The not-so-good news is that it's a bit more complicated since there are several constants involved, and not everything is linear.

I'll call the constants p, q, r, s, t, u, v, w.

p is not used in the calculations, but that seems to be a bug (see below).

All of the following values are stored in trek.exe.

p

start position: 0x0017db84

size: 8 bytes (double)

default value: 0.1

meaning: unknown/unused (probably meant to be the barrier multiplier for small planets)

I tried changing this value from 0.1 to 2000.0, but it didn't seem to have any effect.

q

start position: 0x0017db8c

size: 8 bytes (double)

default value: 0.1

meaning: quadratic multiplier for growth rates, barrier value for small planets

**warning: increasing this value will lower the max. accuracy of growth rates (see below)**

r

start position: 0x0017db94

size: 8 bytes (double)

default value: 0.001

meaning: linear multiplier for growth rates

s

start position: 0x0017db9c

size: 8 bytes (double)

default value: 1.5

meaning: growth rate multiplier for large planets

t

start position: 0x0017dba4

size: 8 bytes (double)

default value: 0.4

meaning: barrier value for large planets

u

start position: 0x0017dbac

size: 8 bytes (double)

default value: 0.2

meaning: barrier value for medium planets

v

start position: 0x0017dbb4

size: 8 bytes (double)

default value: 0.5

meaning: growth rate multiplier for small planets

w

start position: 0x0017dbbc

size: 4 bytes (float)

default value: 10.0

meaning: global multiplier

**Growth Rate Calculation Step by Step**

1. Determine planet class and atmosphere type and get the corresponding habitability value from habit.bin.
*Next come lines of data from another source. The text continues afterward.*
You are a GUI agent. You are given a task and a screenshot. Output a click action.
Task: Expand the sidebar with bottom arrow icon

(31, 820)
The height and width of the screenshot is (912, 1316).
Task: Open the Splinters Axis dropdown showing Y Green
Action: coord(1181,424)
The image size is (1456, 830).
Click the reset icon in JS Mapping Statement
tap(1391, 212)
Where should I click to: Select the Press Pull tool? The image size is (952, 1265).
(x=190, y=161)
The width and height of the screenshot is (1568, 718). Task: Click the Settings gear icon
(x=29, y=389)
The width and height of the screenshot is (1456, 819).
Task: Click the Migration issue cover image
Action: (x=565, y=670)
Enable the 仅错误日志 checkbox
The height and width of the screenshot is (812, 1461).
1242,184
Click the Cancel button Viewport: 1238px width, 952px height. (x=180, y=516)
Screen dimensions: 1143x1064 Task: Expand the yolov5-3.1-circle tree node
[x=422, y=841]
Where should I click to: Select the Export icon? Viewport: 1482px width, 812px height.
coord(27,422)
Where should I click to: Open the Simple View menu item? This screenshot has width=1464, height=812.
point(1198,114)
*If the habitability value is undefined, then the planet 's growth rate is now set to the substitute value (see below) according to the planet's size, and then proceed to step 6.*Else, proceed to step 2.

2. If the planet is part of a minor race starting system, multiply the habitability value by the minor race growth value from race.rst. Cut the result at the decimal point. If the cut result is zero, then the planet 's growth rate is now set to 0.0 (and in that case all further calculations are skipped). If that's not the case or if the planet is not part of a minor race starting system, proceed to step 3.

3. If the planet is large, multiply the result from step 2 by s. If the planet is small, multiply by v instead. Proceed to step 4.

4. Determine the planet's growth rate via the following formula:

[growth rate] = [max. population] * r * q * [result from step 3] * 10.0%

Proceed to step 5.

5. If the result from step 4 is lower than the barrier value (see below), it is replaced by the substitute value (see below). In any case, proceed to step 6.

6. Multiply by w.

Cut the result at the decimal point.

Then multiply by q.

*(thus, all possible growth rates are multiples of q; this is how q affects the max. accuracy)*

It is possible that the barrier value for small planets was originally meant to be p, and it was accidentally replaced by q. Since the default values for p and q are the same, maybe no one noticed the bug since it does not have any effect in the default setup.

**Substitute Values**

The substitute value also depends on the planet's size.

For small planets, it's

0.1

For medium planets, it's

0.2

For large planets, it's

0.4